** PASSAGE FOR REVIEW follows **
Five reasons why charities need to go digital

Posté sur by Carina Flückiger

Charities have been around for centuries and charitable organisations have endured many crises. The current pandemic, however, is a test that does not have its equal in history. While the need for charities’ services has only increased, funding has dried up as many traditional donation mechanisms such as sports events or fundraising activities have had to be cancelled. Sector umbrella bodies suggest UK charities may lose a staggering 4 billion pounds income this year. Digitising processes and implementing new fundraising mechanisms is a must for charities. But there are plenty of other good reasons why charities are up for a digital transformation.
** End of PASSAGE FOR REVIEW **
** PROVIDED RECORDS follows **
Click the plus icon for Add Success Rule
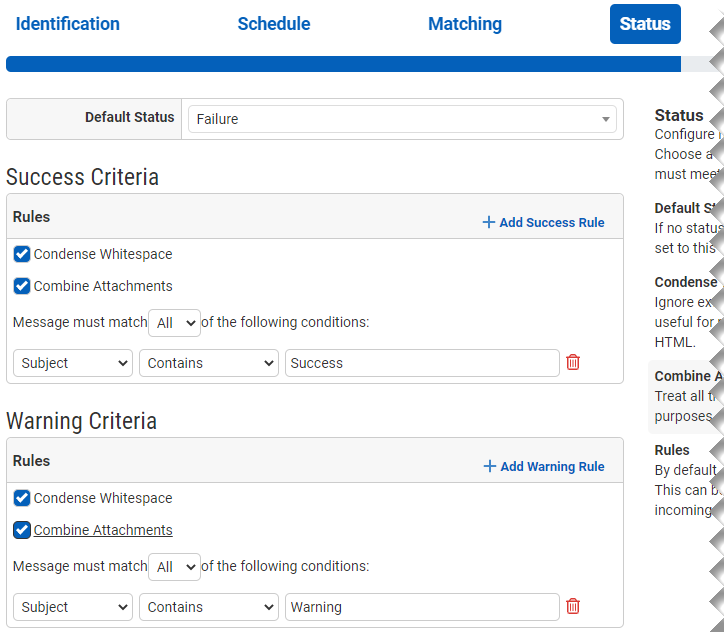The height and width of the screenshot is (632, 724). point(489,222)
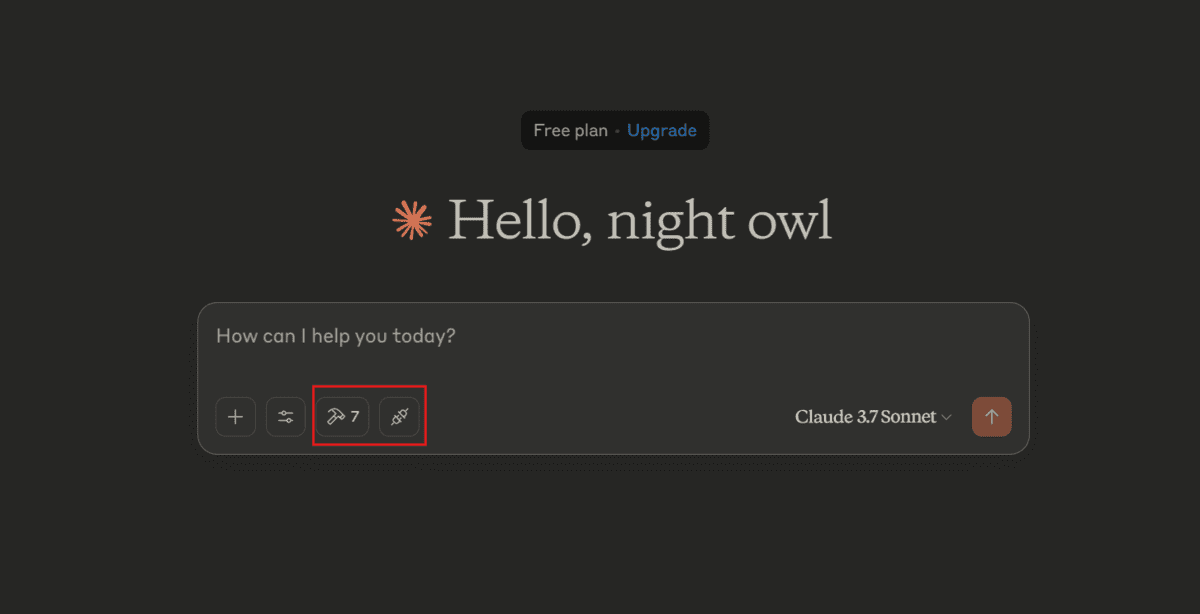Click the word Sonnet in model picker
The image size is (1200, 614).
[x=909, y=417]
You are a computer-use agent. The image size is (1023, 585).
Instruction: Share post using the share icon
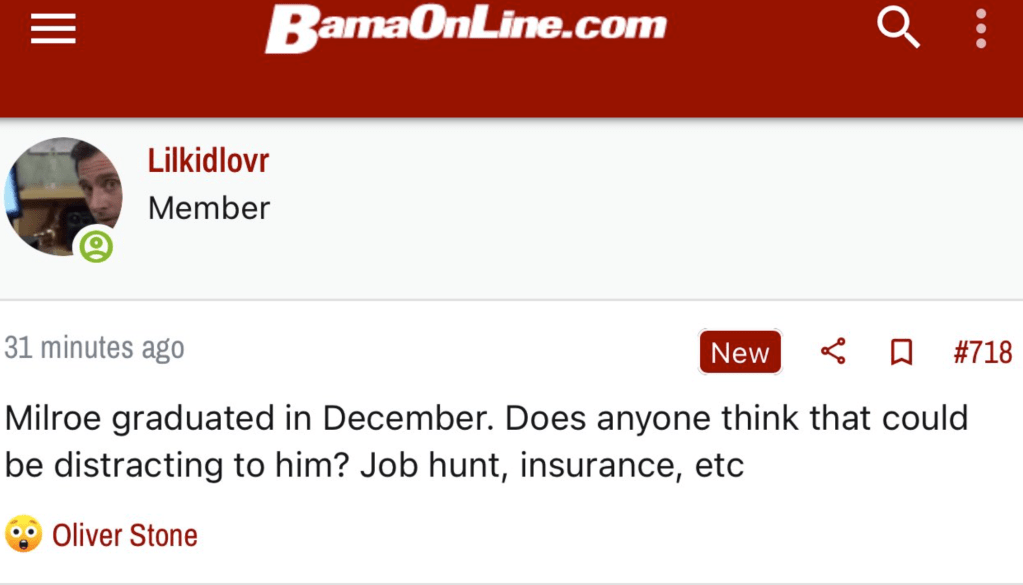[833, 352]
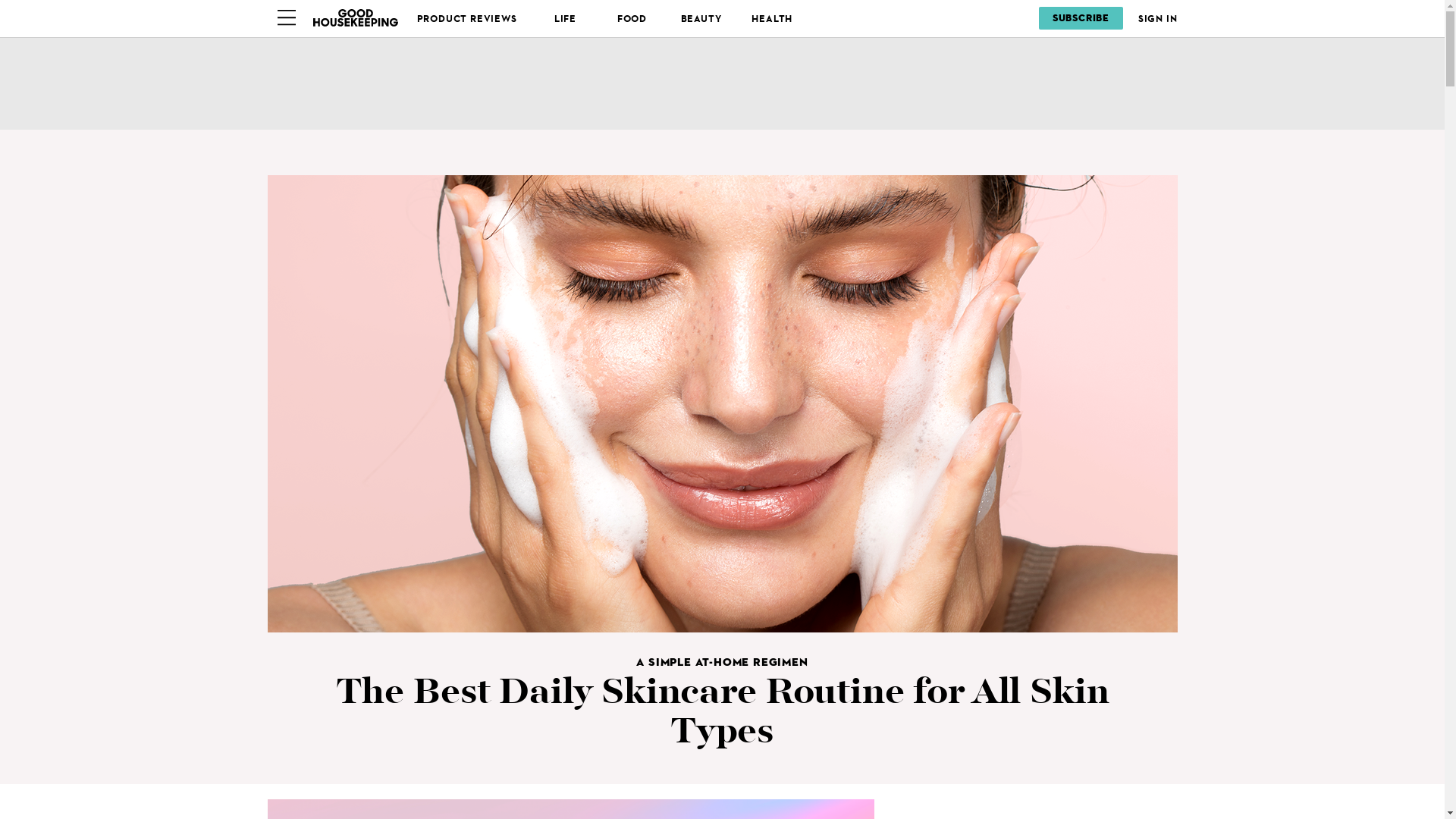The image size is (1456, 819).
Task: Open the hamburger navigation menu
Action: point(286,18)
** End of PROVIDED RECORDS **
# BRIEF 1:
According to the passage on charities going digital, how much income might UK charities lose this year?
# BRIEF 2:
Print the section of the passage on charities going digital that begins at the words "Five reasons why" and stops after "a digital transformation.".
# BRIEF 3:
Proceed with the passage on charities going digital, picking up after its final sentence.
The listing plays no part in this work.

# YOUR RESPONSE 1:
A staggering 4 billion pounds, according to sector umbrella bodies.

# YOUR RESPONSE 2:
Five reasons why charities need to go digital

Posté sur by Carina Flückiger

Charities have been around for centuries and charitable organisations have endured many crises. The current pandemic, however, is a test that does not have its equal in history. While the need for charities’ services has only increased, funding has dried up as many traditional donation mechanisms such as sports events or fundraising activities have had to be cancelled. Sector umbrella bodies suggest UK charities may lose a staggering 4 billion pounds income this year. Digitising processes and implementing new fundraising mechanisms is a must for charities. But there are plenty of other good reasons why charities are up for a digital transformation.

# YOUR RESPONSE 3:
Segmenting target groups

At many charities, paper-based processes still form the basis of daily operations. Information on donations is not entered into a database. Lacking a database of donors, supporters or volunteers makes it difficult to know what messages to send to what audiences. “People are not the same. People have different tastes,” explains Sema Gornall, Head of Fundraising & Alumni Engagement at the Florence Nightingale Foundation during a recent 4C webinar (you can listen to the recording of the webinar here). The Florence Nightingale Foundation offers research, travel and leadership scholarships and bespoke leadership programmes to nurses and midwives across the UK. “You have generation gaps, you have background, location, etc. You need to be able to serve different meals to different people.” After the Florence Nightingale Foundation implemented Salesforce, they were able to send out the first e-newsletter in the foundations’ 90-year history – with an amazing opening rate of over 45%. “Our audience was waiting for us to engage with them,” said Gornall. In a second phase, the foundation started segmenting the mailing list based on behavioural science. Being able to segment donors based on consumer behaviour allows you to eliminate communication that is not applicable to certain donors. This helps build a better reputation with your sponsors.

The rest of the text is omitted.